Your goal
Leaving out all pictures, write down exactly the lines from the one containing "Viewport: 868px width, 431px height." through the last line of the material.

[[ Information provided, beginning ]]

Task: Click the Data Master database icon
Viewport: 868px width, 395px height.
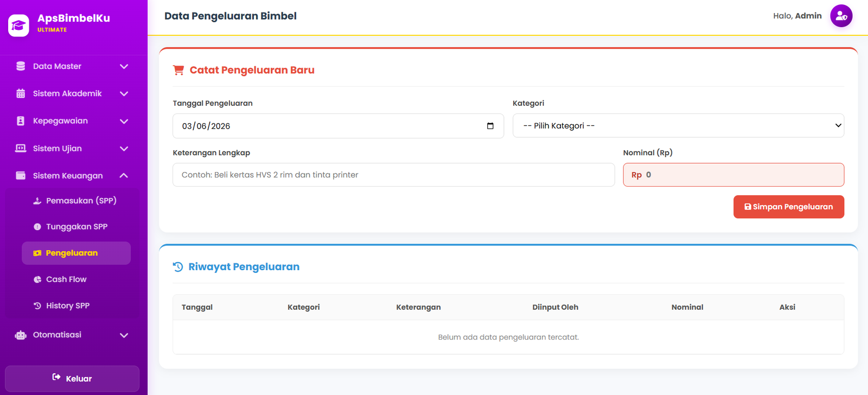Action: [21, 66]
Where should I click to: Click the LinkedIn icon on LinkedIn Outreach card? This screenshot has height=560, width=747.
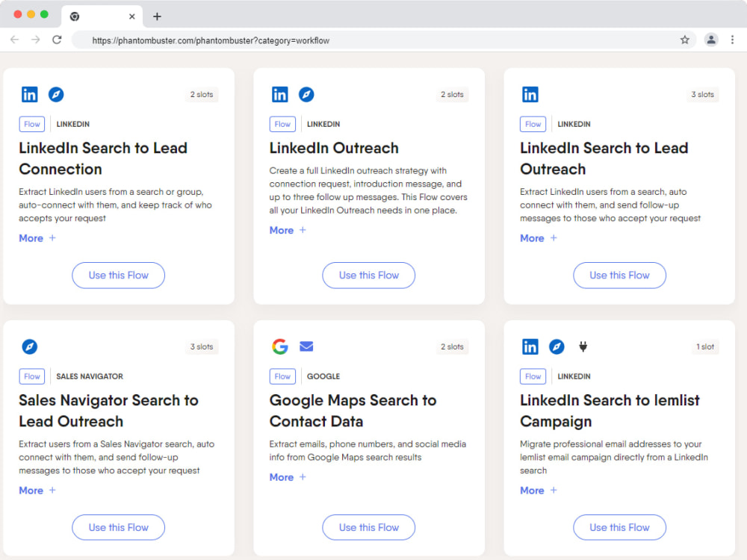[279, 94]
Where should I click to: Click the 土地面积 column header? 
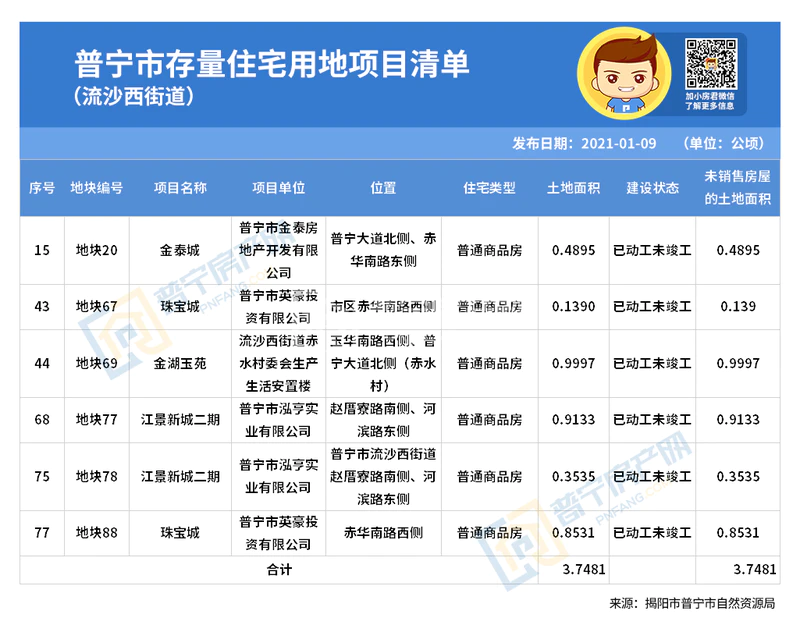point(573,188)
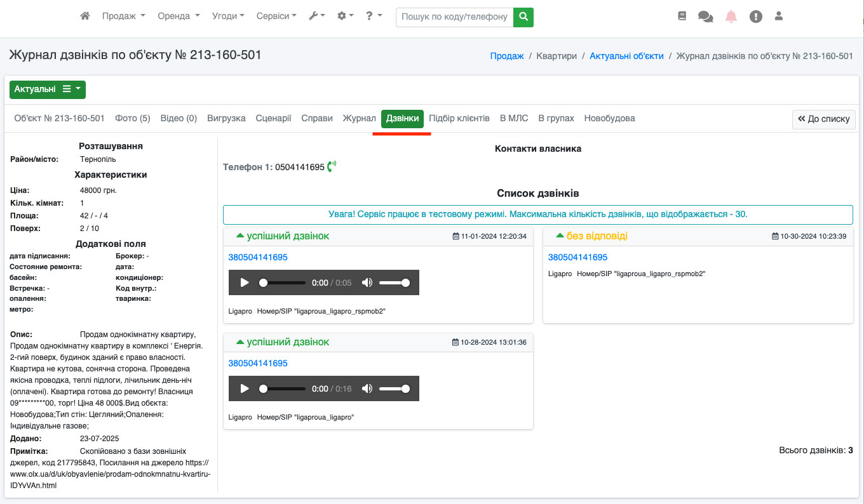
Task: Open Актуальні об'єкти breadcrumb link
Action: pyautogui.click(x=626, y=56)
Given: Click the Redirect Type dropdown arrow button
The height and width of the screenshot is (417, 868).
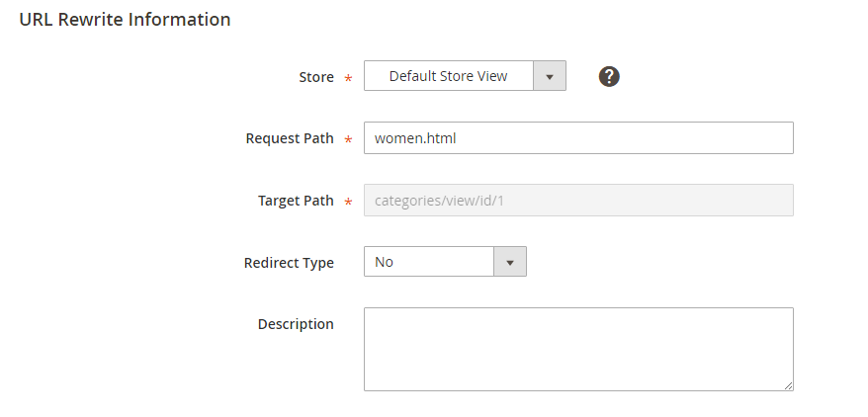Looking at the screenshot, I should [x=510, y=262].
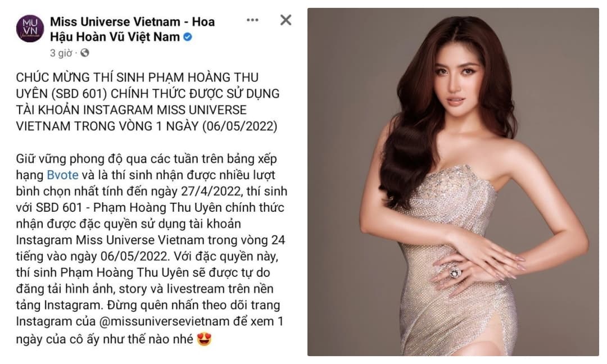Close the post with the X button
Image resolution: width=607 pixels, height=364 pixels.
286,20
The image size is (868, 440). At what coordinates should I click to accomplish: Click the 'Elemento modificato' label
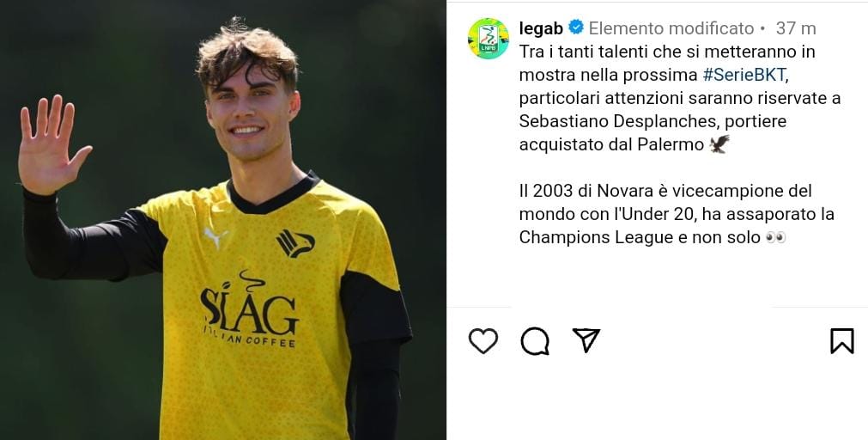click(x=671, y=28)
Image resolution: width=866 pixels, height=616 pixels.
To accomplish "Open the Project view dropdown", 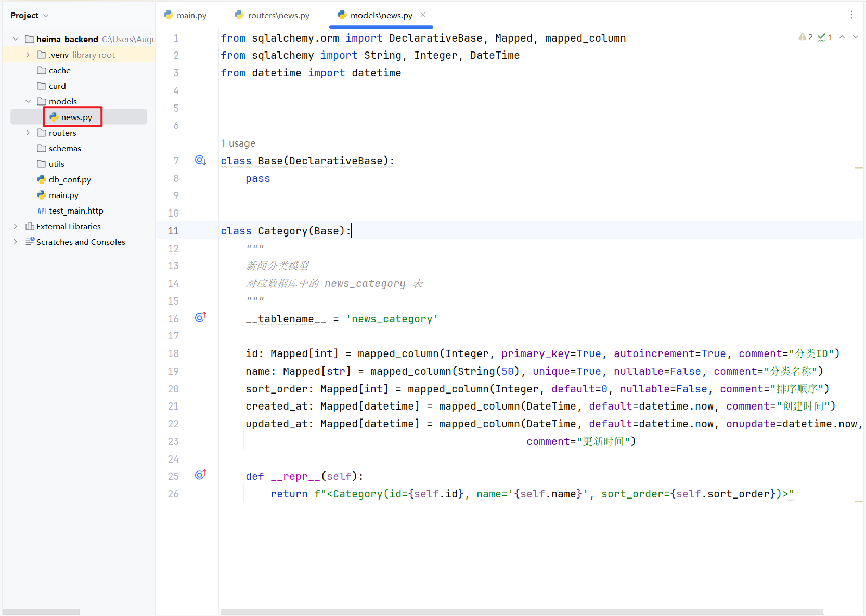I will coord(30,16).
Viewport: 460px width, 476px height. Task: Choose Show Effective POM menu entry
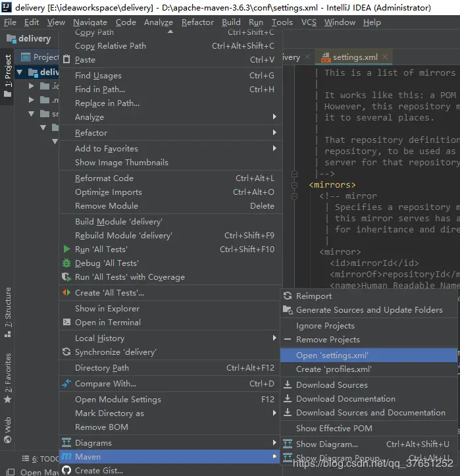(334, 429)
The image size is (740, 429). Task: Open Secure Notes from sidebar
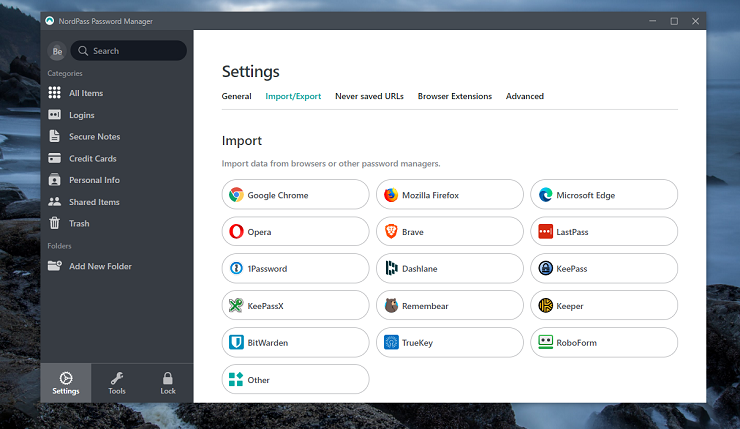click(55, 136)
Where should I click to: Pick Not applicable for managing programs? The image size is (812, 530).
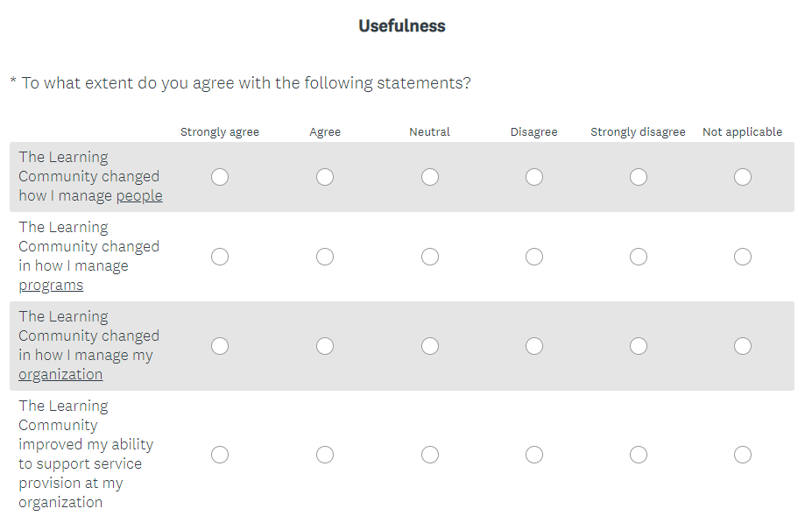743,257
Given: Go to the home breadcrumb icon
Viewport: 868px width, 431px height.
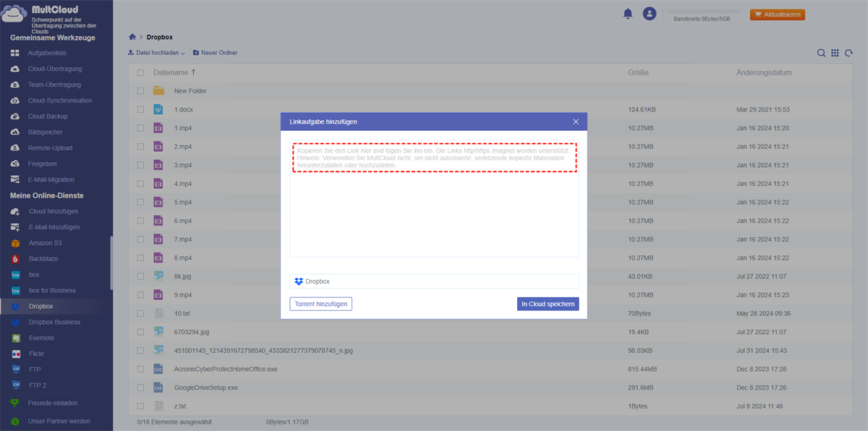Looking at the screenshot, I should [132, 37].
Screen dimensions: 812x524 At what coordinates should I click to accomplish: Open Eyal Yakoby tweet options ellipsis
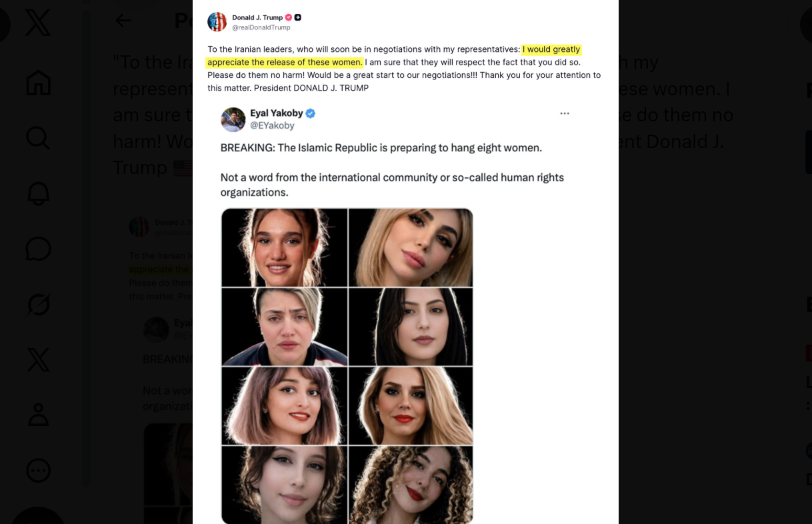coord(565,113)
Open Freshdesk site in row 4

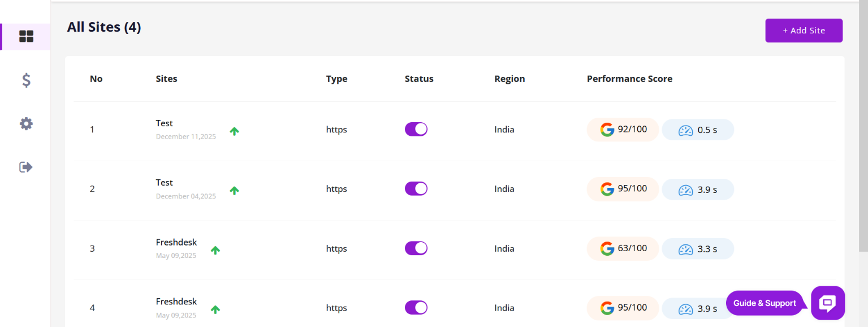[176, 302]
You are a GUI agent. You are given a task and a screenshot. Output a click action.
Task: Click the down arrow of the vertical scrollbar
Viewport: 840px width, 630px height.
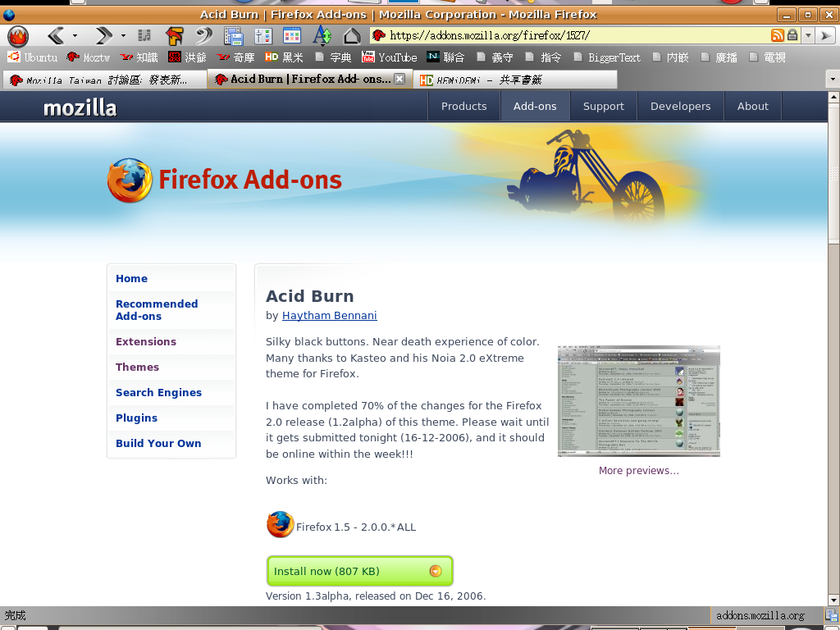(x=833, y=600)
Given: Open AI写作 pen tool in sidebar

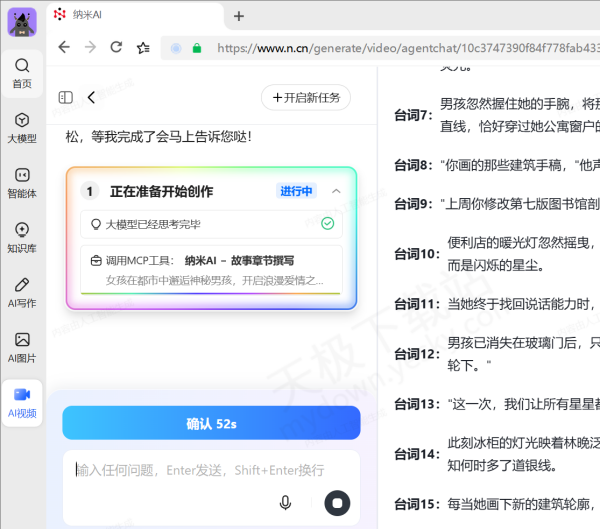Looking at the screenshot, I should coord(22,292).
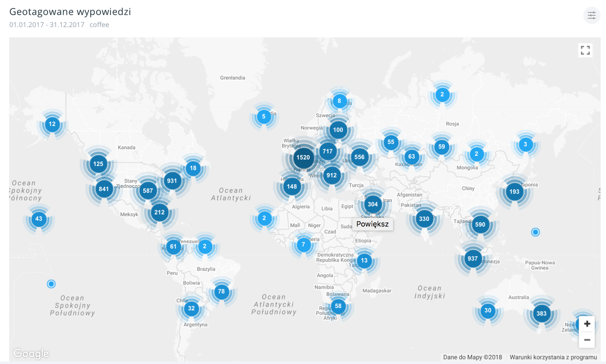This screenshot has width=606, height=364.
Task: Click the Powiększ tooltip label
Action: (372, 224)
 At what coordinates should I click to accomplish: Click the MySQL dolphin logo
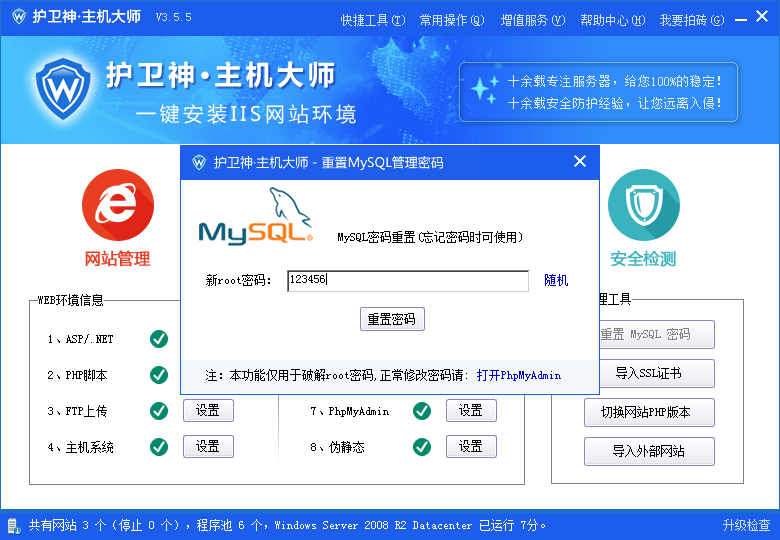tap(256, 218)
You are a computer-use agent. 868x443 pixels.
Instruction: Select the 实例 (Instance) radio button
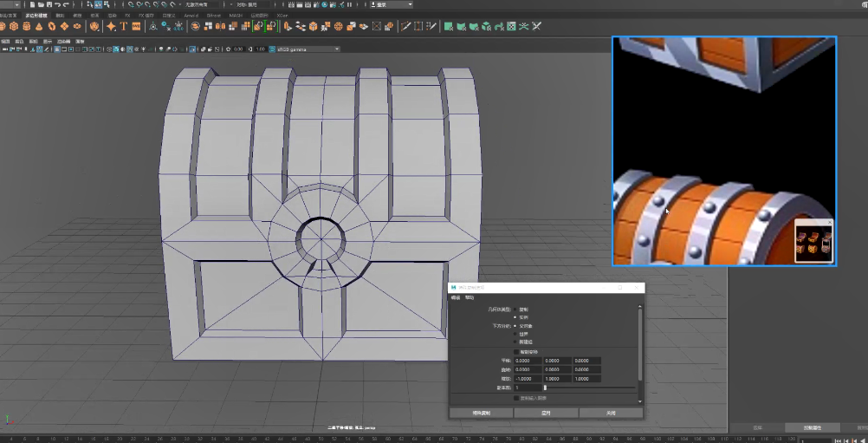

[[ Information provided, end ]]

Exercise output
Viewport: 868px width, 431px height.
Looking at the screenshot, I should [132, 37].
Screen dimensions: 812x524 At what coordinates should I click to accomplish: Open Eyal Yakoby tweet options ellipsis
coord(565,113)
Open Freshdesk site in row 4

[176, 302]
You are a GUI agent. You are given a task and a screenshot. Output a click action.
Task: Click the down arrow of the vertical scrollbar
Viewport: 840px width, 630px height.
(x=833, y=600)
Given: Open AI写作 pen tool in sidebar

Looking at the screenshot, I should coord(22,292).
This screenshot has width=606, height=364.
Task: Click the Powiększ tooltip label
Action: (372, 224)
 At what coordinates should I click to accomplish: Click the MySQL dolphin logo
tap(256, 218)
You are a computer-use agent. 868x443 pixels.
Instruction: Select the 实例 (Instance) radio button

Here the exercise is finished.